### Kutipan
§
Kemudian si dungu berpikir: ‘Karena perbuatan-perbuatan jahat
demikian, ketika seorang penjahat perampok tertangkap, raja-raja
menjatuhkan berbagai jenis hukuman padanya: mereka
menderanya dengan cambukan ... dan memenggal kepalanya
dengan pedang. Hal-hal itu terdapat dalam diriku, dan aku terlihat
sedang melakukan hal-hal tersebut.’ Ini adalah jenis ke dua
kesakitan dan kesedihan yang dirasakan oleh seorang dungu di
sini dan saat ini.
5. “Kemudian, ketika seorang dungu sedang berada di atas
kursinya atau di atas ranjangnya atau sedang beristirahat di atas lantai, kemudian perbuatan-perbuatan jahat yang ia lakukan di
masa lalu – perilaku salah secara jasmani, ucapan, dan pikiran –
meliputinya, menyelimutinya, dan membungkusnya. Bagaikan
bayangan sebuah puncak gunung besar di malam hari meliputi,
menyelimuti, dan membungkus bumi ini, demikian pula, ketika
seorang dungu sedang berada di atas kursinya atau di atas
ranjangnya atau sedang beristirahat di atas lantai, [165] kemudian
perbuatan-perbuatan jahat yang ia lakukan di masa lalu – perilaku
salah secara jasmani, ucapan, dan pikiran – meliputinya,
menyelimutinya, dan membungkusnya. Kemudian si dungu
berpikir: ‘Aku tidak pernah melakukan apa yang baik, aku tidak
pernah melakukan apa yang bermanfaat, aku tidak pernah
membangun tempat bernaung dari kesedihan untuk diriku. Aku
telah melakukan apa yang buruk, aku telah melakukan apa yang
kejam, aku telah melakukan apa yang jahat. Ketika aku meninggal
dunia, aku akan pergi menuju kelahiran kembali dari mereka yang
tidak pernah melakukan apa yang baik ... yang telah melakukan
apa yang jahat.’ Ia berdukacita, sedih, dan meratap, ia menangis
dengan memukul dadanya dan menjadi kebingungan. Ini adalah
jenis ke tiga kesakitan dan kesedihan yang dirasakan oleh
seorang dungu di sini dan saat ini.
6. “Seorang dungu yang telah menyerahkan diri kepada
perilaku salah dalam jasmani, ucapan, dan pikiran, ketika
hancurnya jasmani, setelah kematian, akan muncul kembali
dalam kondisi kesengsaraan, di alam tujuan kelahiran yang tidak
bahagia, bahkan di neraka.
§
### Cuplikan Data
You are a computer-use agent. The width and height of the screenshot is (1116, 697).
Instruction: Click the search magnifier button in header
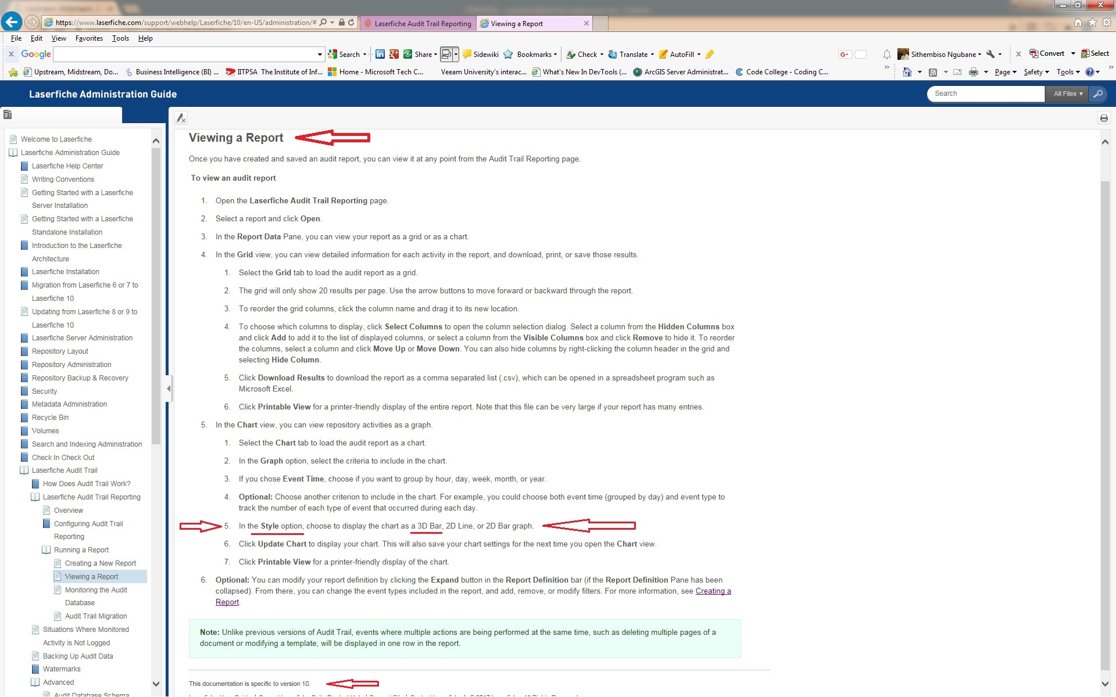1097,94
§
### Ketentuan Latihan
Lanjutkan kutipan tentang penderitaan seorang dungu, dimulai tepat setelah kalimat terakhirnya. Baris-baris data ini diambil dari sumber yang berbeda.

### Hasil Jawaban
(NERAKA)
7. “Jika dengan benar mengatakan tentang sesuatu: ‘Sungguh
tidak diharapkan, sungguh tidak diinginkan, sungguh tidak
menyenangkan,’ adalah tentang neraka hal itu dikatakan,sedemikian sehingga sulit menemukan perumpamaan bagi
penderitaan di neraka.”
Ketika hal ini dikatakan, seorang bhikkhu bertanya kepada
Sang Bhagavā: “Tetapi, Yang Mulia, dapatkah suatu
perumpamaan diberikan?”
8. “Dapat, Bhikkhu,” Sang Bhagavā berkata.1199 “Para
bhikkhu, misalkan beberapa orang menangkap seorang penjahat
perampok dan membawanya ke hadapan raja, dengan berkata:
‘Baginda, ini adalah seorang penjahat perampok. Perintahkanlah
hukuman apapun yang engkau inginkan atas dirinya.’ Kemudian
raja berkata: ‘Pergilah dan tusuk orang ini di pagi hari dengan
seratus tombak.’ Dan mereka menusuknya di pagi hari dengan
seratus tombak. Kemudian di siang hari raja bertanya:
‘Bagaimana orang itu?’ – ‘Baginda, ia masih hidup.’ Kemudian ia
berkata: ‘Pergilah dan tusuk orang ini di siang hari dengan
seratus tombak.’ Dan mereka menusuknya di siang hari dengan
seratus tombak. Kemudian di malam hari raja bertanya:
‘Bagaimana orang itu?’ – ‘Baginda, ia masih hidup.’ Kemudian ia
berkata: ‘Pergilah dan tusuk orang ini di malam hari dengan
seratus tombak.’ Dan mereka menusuknya di malam hari dengan
seratus tombak. [166] Bagaimana menurut kalian, para bhikkhu?
Apakah orang itu mengalami kesakitan dan kesedihan karena
ditusuk dengan tiga ratus tombak?”
“Yang Mulia, orang itu akan mengalami kesakitan dan
kesedihan karena ditusuk bahkan hanya dengan satu tombak,
apa lagi tiga ratus.”
9. Kemudian, dengan mengambil sebutir batu berukuran
sekepalan tanganNya, Sang Bhagavā berkata kepada para
bhikkhu: “Bagaimana menurut kalian, para bhikkhu? Manakah
yang lebih besar, batu kecil yang kuambil ini, yang berukuran
sekepalan tanganKu, atau Himalaya, raja pegunungan?”
“Yang Mulia, batu kecil yang telah Sang Bhagavā ambil itu,
yang berukuran sekepalan tangan Beliau, tidak berarti dibandingkan Himalaya, raja pegunungan; bahkan tidak ada
sebagian kecilnya, tidak dapat dibandingkan.”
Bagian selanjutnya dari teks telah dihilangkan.